E o já não moço fundidor ganhou o apelido de Antero do Sino. Nunca havia desejado fama ou riqueza, mas ficou conhecido, comprou um forno maior e contratou novos empregados, que ele mesmo se encarregou de ensinar o ofício e trabalhar observando sempre o cuidado, o amor pelo que se faz.
O tempo passa célere, e assim aconteceu com Antero e outros moradores. Antero do Sino já havia completado 40 anos.
O filho mais velho do Cupelo tinha um pouco menos idade. Mas guardava o rancor ainda dentro do peito, esta coisa amaldiçoada que destrói gente e o mundo. Descobrira onde estava o homem que matara seu pai, e havia jurado vingança. Honorato estava muito velho, quase não fazia mais do que comer e dormir. Permitia-se, e que ninguém se metesse, a tomar um trago de pinga antes do almoço, e só. Nem cartas ia jogar mais com os velhos amigos, só aos sábados comparecia.
Canalhas não merecem nomes para a posteridade.

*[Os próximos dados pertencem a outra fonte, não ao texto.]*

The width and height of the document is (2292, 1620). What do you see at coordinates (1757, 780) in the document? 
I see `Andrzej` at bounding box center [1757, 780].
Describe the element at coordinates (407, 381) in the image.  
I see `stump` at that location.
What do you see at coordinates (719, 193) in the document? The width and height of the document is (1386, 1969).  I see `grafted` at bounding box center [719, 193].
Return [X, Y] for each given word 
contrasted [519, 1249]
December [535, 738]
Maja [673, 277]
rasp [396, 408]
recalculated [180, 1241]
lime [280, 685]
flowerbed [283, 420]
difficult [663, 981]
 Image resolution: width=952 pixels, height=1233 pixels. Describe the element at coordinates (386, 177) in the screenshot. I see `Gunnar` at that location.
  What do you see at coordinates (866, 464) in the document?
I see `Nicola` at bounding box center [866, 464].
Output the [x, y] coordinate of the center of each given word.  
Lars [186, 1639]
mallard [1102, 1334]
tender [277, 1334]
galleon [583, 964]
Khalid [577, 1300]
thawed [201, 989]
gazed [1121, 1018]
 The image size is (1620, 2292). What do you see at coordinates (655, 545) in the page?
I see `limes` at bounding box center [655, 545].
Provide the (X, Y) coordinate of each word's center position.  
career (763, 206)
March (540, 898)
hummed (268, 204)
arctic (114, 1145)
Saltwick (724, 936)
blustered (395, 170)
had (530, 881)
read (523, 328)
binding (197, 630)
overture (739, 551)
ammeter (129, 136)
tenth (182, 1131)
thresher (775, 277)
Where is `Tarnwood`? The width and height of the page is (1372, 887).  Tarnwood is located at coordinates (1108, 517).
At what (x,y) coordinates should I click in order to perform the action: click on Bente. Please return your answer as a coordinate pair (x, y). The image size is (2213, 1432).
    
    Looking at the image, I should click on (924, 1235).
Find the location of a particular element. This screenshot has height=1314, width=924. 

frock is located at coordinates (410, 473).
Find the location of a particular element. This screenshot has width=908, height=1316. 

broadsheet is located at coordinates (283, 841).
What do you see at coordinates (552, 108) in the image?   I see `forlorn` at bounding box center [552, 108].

O filho de Cupelo, na tocaia, atirou quatro vezes contra Antero. Não vai pai, vai filho, pensou a cabeça imunda.
Antero tombou mortalmente. A antiga história de Feira de Santana permaneceu desconhecida.
No seu enterro, o sino da igreja tocou todo o tempo. Som triste, choroso, despedindo-se de quem lhe havia dado alma.

2 comentários:

Lila disse...

Belo conto. Acontece muito. Mas reparar sinos eu nunca tinha visto.
O final é triste, mas significativo.

Sandoval Pereira (Bahia) disse...

Bela história, que reune um tema incomum (também nunca ouvira falar do ofício) com a manha dos velhos contadores de causos, que vão desaparecendo devagar... Talento para escrever é para quem tem, quem não tem faz como eu, aplaude.